▶ **TASK GOAL**
Although the entries contain pictures, copy only their text, exactly as written.

BEGIN INFORMATION SUPPLIED

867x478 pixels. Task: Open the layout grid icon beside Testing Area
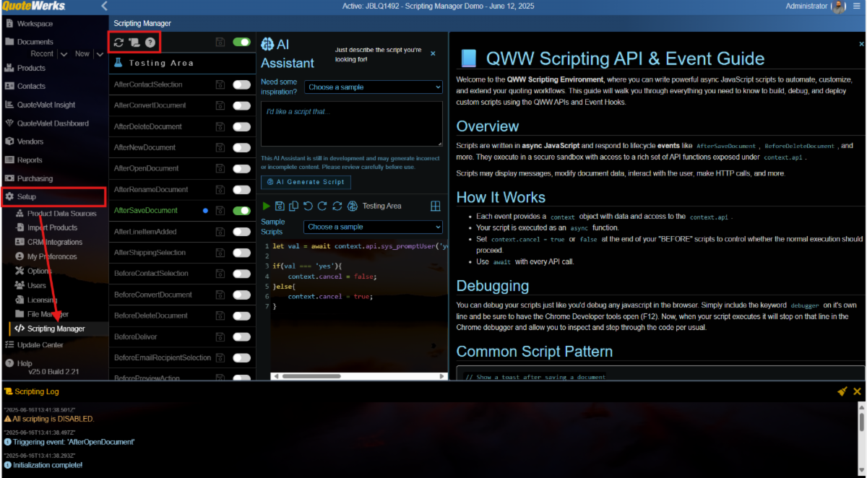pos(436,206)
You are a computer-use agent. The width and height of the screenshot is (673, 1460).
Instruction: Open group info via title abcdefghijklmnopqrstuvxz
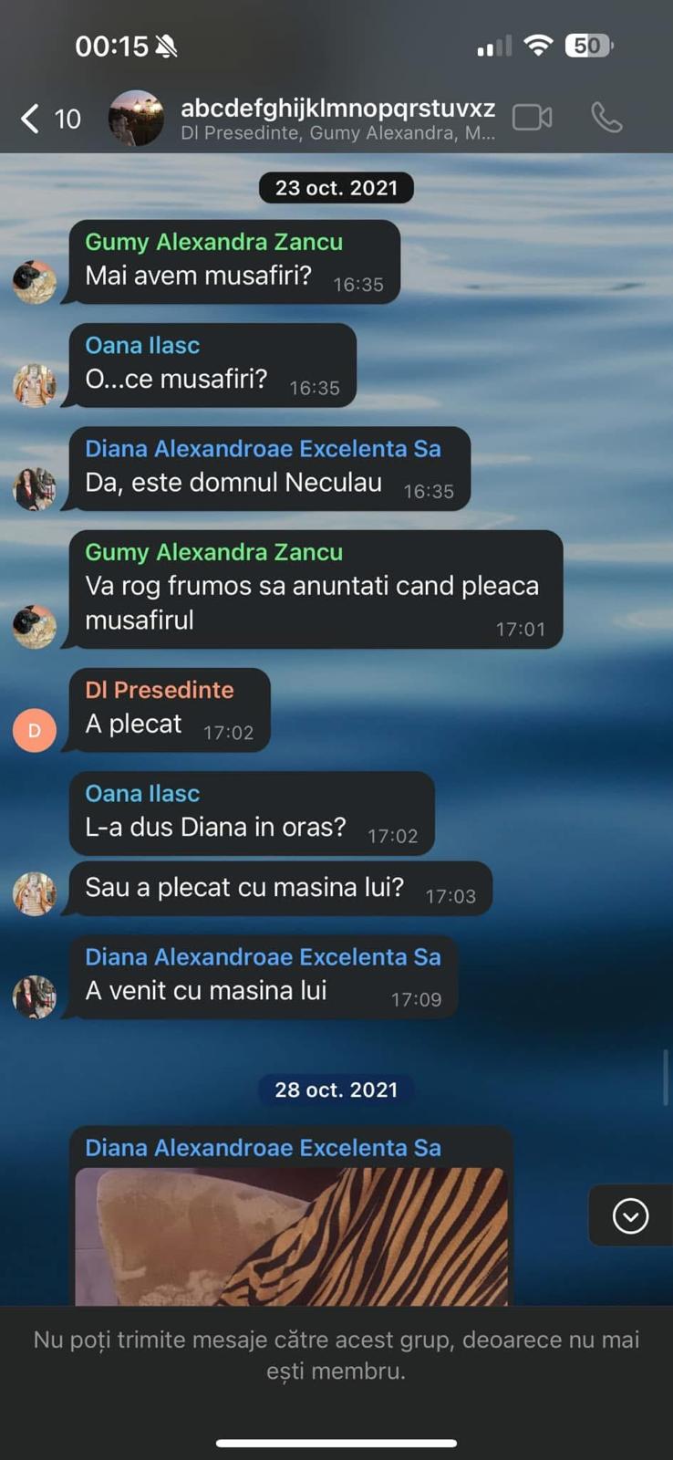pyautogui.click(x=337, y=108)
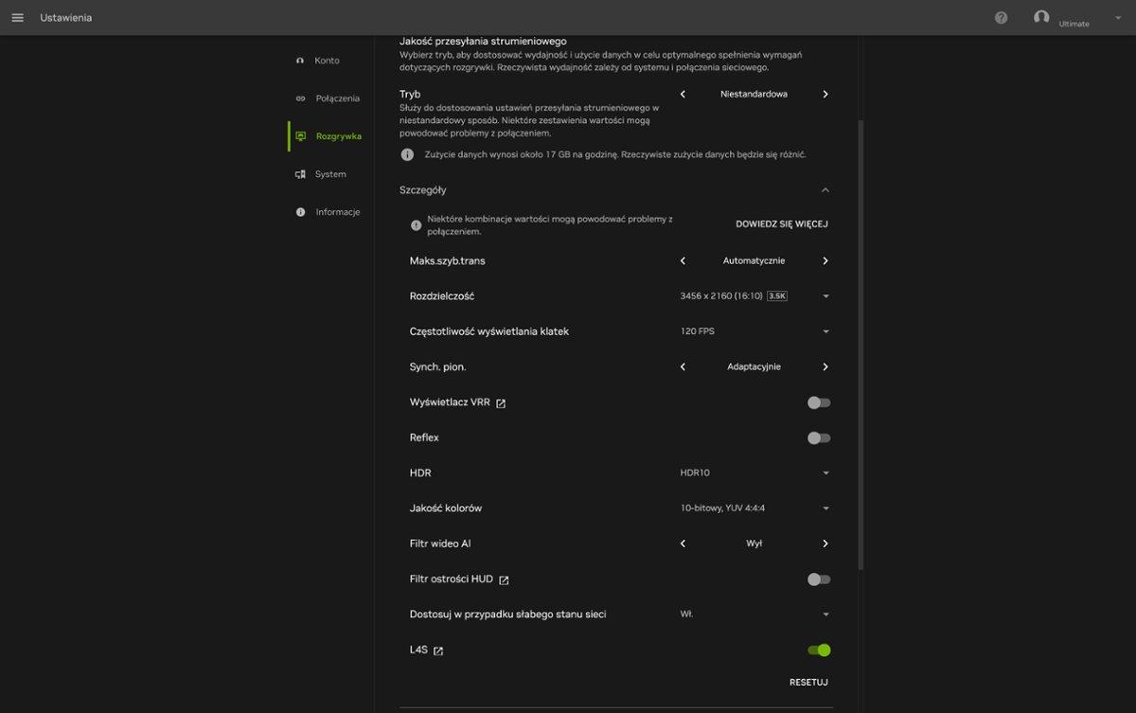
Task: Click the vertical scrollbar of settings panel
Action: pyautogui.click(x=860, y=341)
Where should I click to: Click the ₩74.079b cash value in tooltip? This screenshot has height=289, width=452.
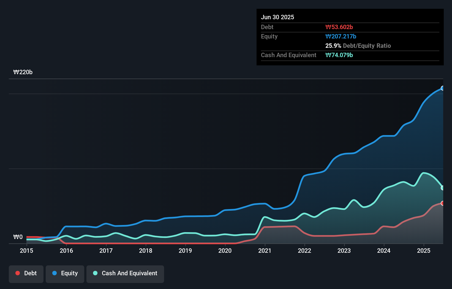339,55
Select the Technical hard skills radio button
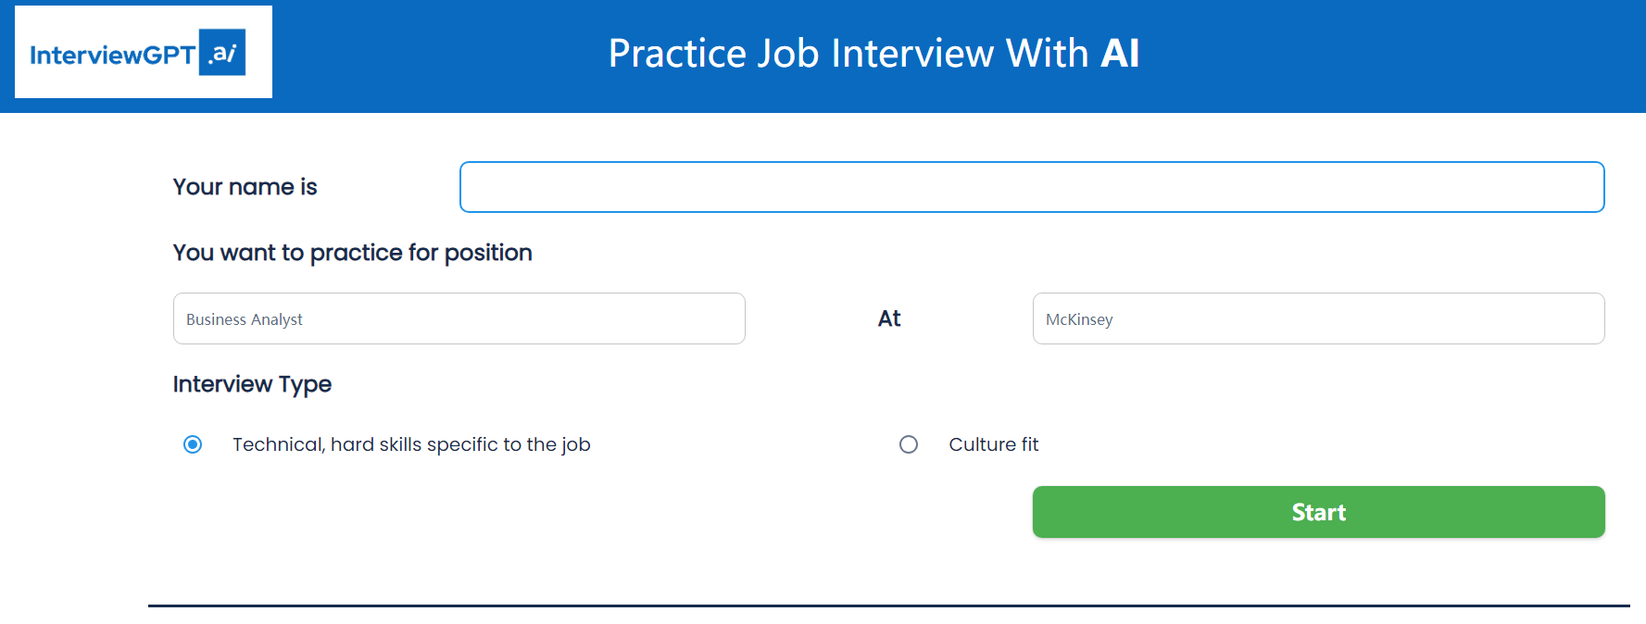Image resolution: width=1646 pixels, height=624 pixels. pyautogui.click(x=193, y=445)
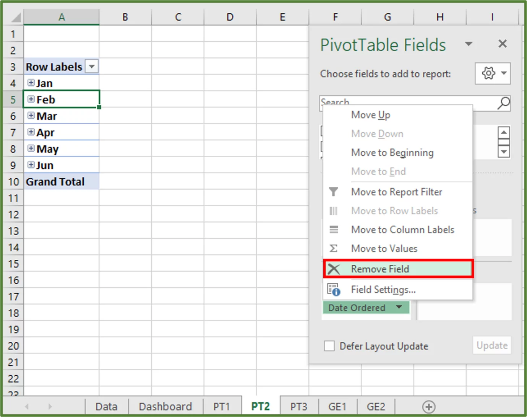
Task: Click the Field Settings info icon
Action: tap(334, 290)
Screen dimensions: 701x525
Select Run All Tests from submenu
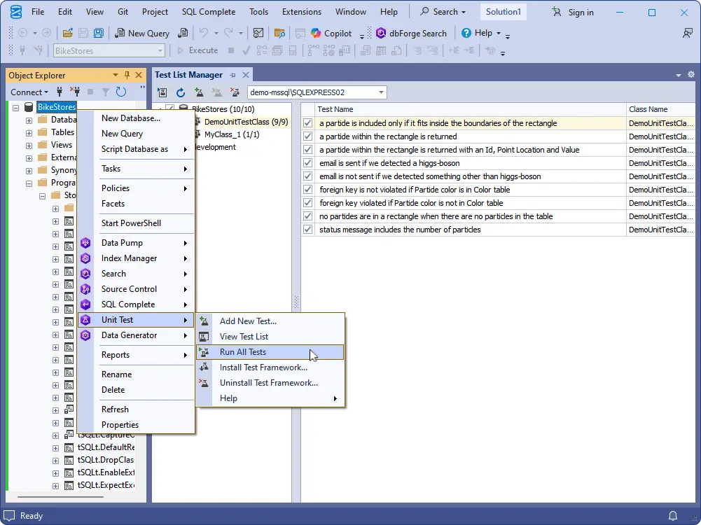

END INFORMATION SUPPLIED

▶ **SOLUTION BELOW**
867x478 pixels. Task: Open the layout grid icon beside Testing Area
pos(436,206)
You are a computer-use agent. The width and height of the screenshot is (673, 1460).
Instruction: Open group info via title abcdefghijklmnopqrstuvxz
pyautogui.click(x=337, y=108)
Task: Click the vertical scrollbar of settings panel
Action: pyautogui.click(x=860, y=341)
Where should I click to: Click the ₩74.079b cash value in tooltip? This screenshot has height=289, width=452.
339,55
Select the Technical hard skills radio button
Image resolution: width=1646 pixels, height=624 pixels. pyautogui.click(x=193, y=445)
Task: Click the Field Settings info icon
Action: tap(334, 290)
Screen dimensions: 701x525
Select Run All Tests from submenu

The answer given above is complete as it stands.